If you have access to database then I'd suggest creating a new column hash.
For example Please follow along with this script
drop database if exists test_md5;
create database test_md5;
use test_md5;
CREATE TABLE if not exists `test_users` (
`id` bigint(20) NOT NULL AUTO_INCREMENT,
`username` varchar(255) not null,
PRIMARY KEY (`id`)
);
CREATE TABLE if not exists `test_posts` (
`id` bigint(20) NOT NULL AUTO_INCREMENT,
`title` text NOT NULL,
`user_id` bigint(20) NOT NULL,
PRIMARY KEY (`id`),
KEY `fk_post_user` (`user_id`),
CONSTRAINT `fk_post_user` FOREIGN KEY (`user_id`) REFERENCES `test_users` (`id`)
);
-- Users
insert into test_users(username) values('john');
insert into test_users(username) values('jane');
-- John's test_posts Content
insert into test_posts(title, user_id) values('hey i am john, this is my very first post', 1);
insert into test_posts(title, user_id) values('hey i am john, this is my very first post', 1);
insert into test_posts(title, user_id) values('hey i am john again, i\'ll be going off from website for couple of days', 1);
-- Jane's test_posts Content
insert into test_posts(title, user_id) values('hey i am jane, this website looks a biut dry', 2);
Please note that my second row has same content as row 1.

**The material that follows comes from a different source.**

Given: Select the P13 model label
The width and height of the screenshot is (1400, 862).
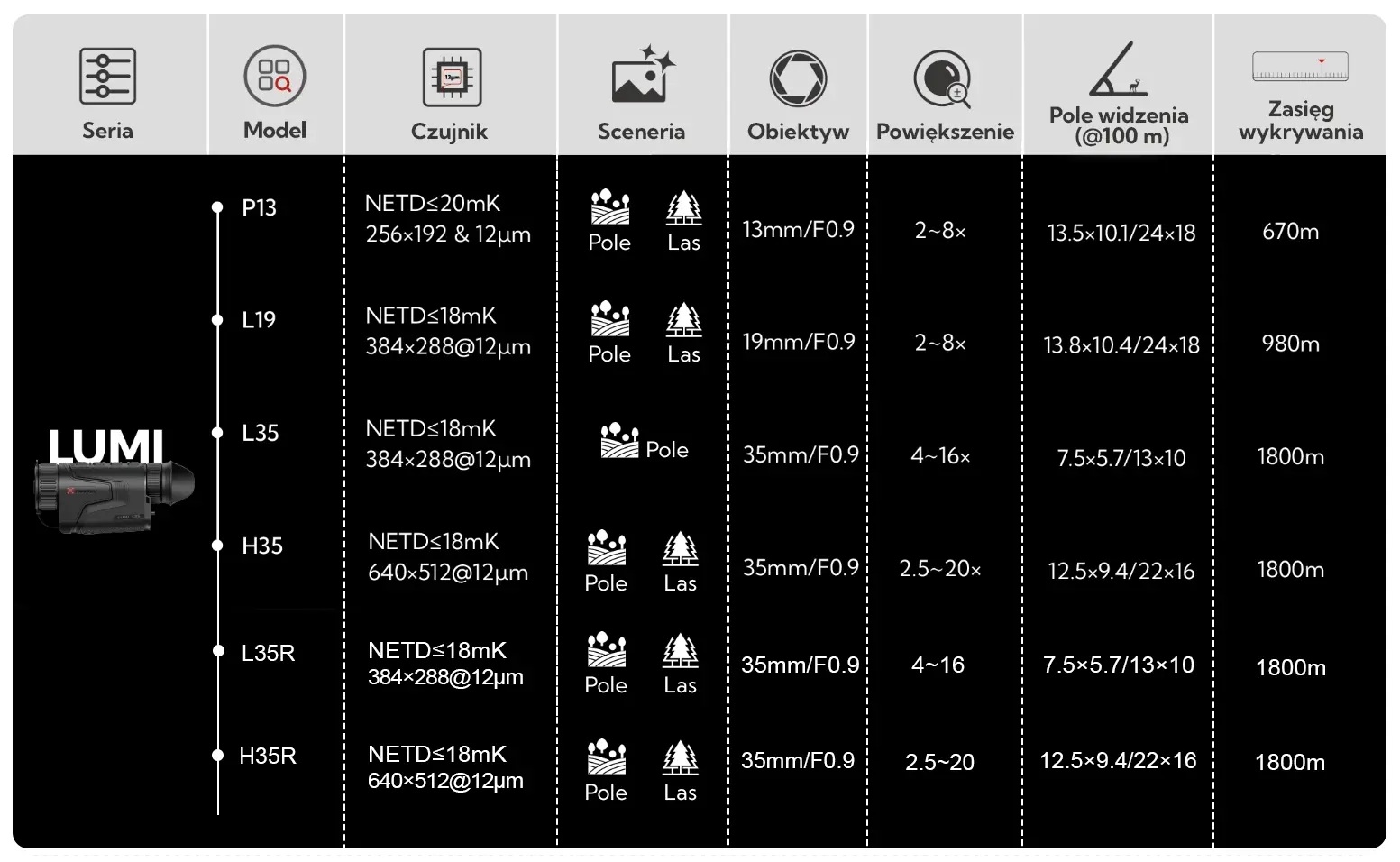Looking at the screenshot, I should [x=259, y=207].
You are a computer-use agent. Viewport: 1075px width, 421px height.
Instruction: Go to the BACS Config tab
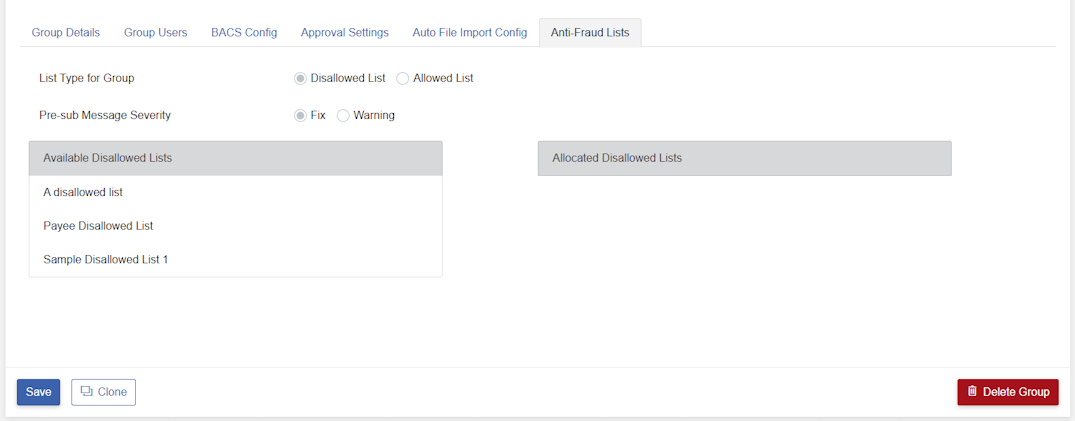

Now when query them I add extract colum for the fields which makes up the data integrity of either single row item or from multiple table.
When we add posts.id column
to concat
function it makes the rows distinguishable.
SELECT posts.id, posts.title, users.username,
md5(concat(posts.title, users.username))
as hash from test_posts as posts
inner join test_users as users where posts.user_id = users.id
In the first iteration, you would return hash
along with data.
In the second iteration, you would have the hash in request and hash from the sql response or from db layers, you can compare these 2 values and decide further what else needs to be done.
Another approach, is that you implement meaningful equals and hashcode
for you every model representing in the database.
Another solution would be to convert string to JSON and compute checksum and compare, but that is more inefficient since it involves adding extras json library and conversion to JSON is costly magic.